Photo by: Heng Chivoan
The face of defiance
A protester stares down riot police near the home of Prime Minister Hun Sen in Phnom Penh yesterday. The row was over Boeung Kak lake floodwaters.
The face of defiance
A protester stares down riot police near the home of Prime Minister Hun Sen in Phnom Penh yesterday. The row was over Boeung Kak lake floodwaters.
via Khmer NZ
Tuesday, 24 August 2010 15:03 Sun Mesa and Chhay Channyda
POLICE thwarted a proposed meeting of about 500 Boeung Kak lake residents yesterday and later used shields and electric batons to break up a protest by around 200 of the group who moved on to protest outside of Prime Minister Hun Sen’s house.
Boeung Kak resident Soung Sophoan said the villagers were forced into an impromptu demonstration after Srak Chak commune authorities prevented a scheduled meeting at the nearby National Institute of Education. Police and villagers were involved in minor clashes as the protest moved towards the premier’s house near the Independence Monument.
“We planned to have a peaceful consultation at the National Institute of Education, but Srah Chak commune chief Chay Thirith banned it and told us to do it at the Red Cross Hospital,” he said. “But the hospital was closed, so we did the protest here.”
He said people were not protesting against anyone in particular, but highlighting the fact that they “need a solution from the government because people’s houses are being flooded higher and higher”.
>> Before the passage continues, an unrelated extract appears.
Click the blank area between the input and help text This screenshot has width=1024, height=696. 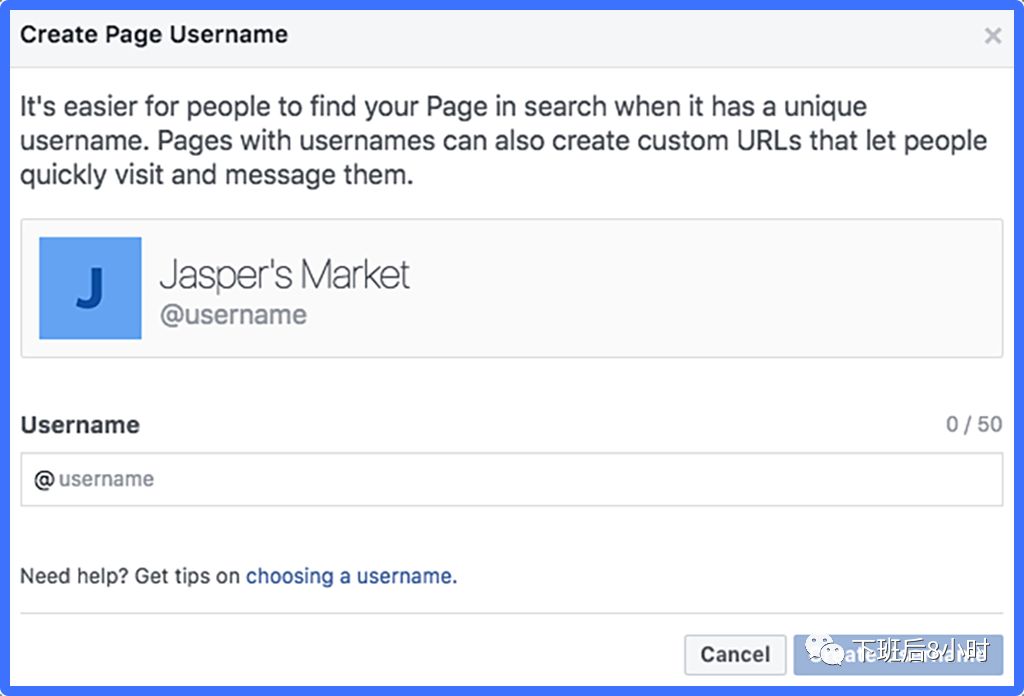coord(511,534)
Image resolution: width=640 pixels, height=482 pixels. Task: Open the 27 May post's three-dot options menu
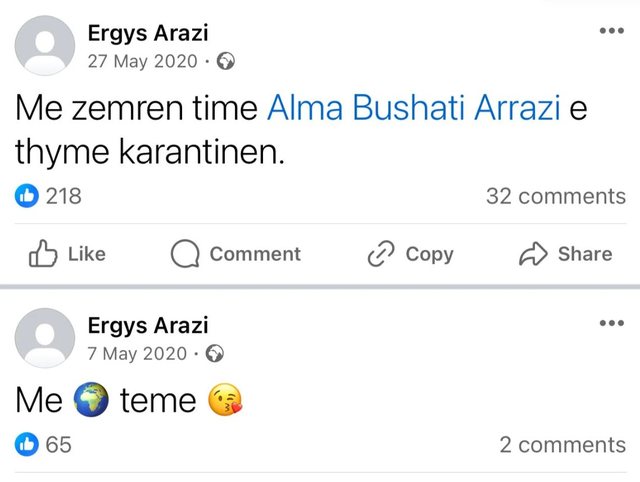(x=610, y=31)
Villagers have linked the rising waters to the filling of the lake for a controversial 133-hectare real estate development. Rights groups estimate more than 4,000 families will eventually make way for the project.
Photo by: Heng Chivoan
Residents from the Boeung Kak lakeside area protect a village representative from the grasp of local authorities during protests on Suramarit Boulevard yesterday.
Residents from the Boeung Kak lakeside area protect a village representative from the grasp of local authorities during protests on Suramarit Boulevard yesterday.
In a statement yesterday, the Housing Rights Task Force slammed the disruption of the meeting, which it said had been intended as a forum to discuss residents’ demands that they not be forced out of their homes and receive adequate housing in return for relocation.
“HRTF calls for the authorities to investigate the incident as a violation of people’s rights to assembly, as well to respect people’s rights as enshrined in the Cambodian constitution,” the statement said.
Sia Phearum, secretariat director of the HRTF, said yesterday that the disruption of the meeting “was entirely unjustified”.
“The authorities need to respect human rights including the freedom to assembly,” he said.
When contacted yesterday, Chhay Thirith denied allegations that he had stopped the proposed meeting from being held. “I did not know about the problem because this morning I was at a drug conference,” he said.
Phnom Penh police chief Touch Naruth denied that police were deployed to forcibly remove lakeside residents from the park in front of Hun Sen’s home.
“Police were deployed to protect public order,” he said. “Before we resorted to violence, we requested that they move their protest to Wat Botum.”
He said that human rights groups should not make their accusations about the police action based on testimony from “bad people”.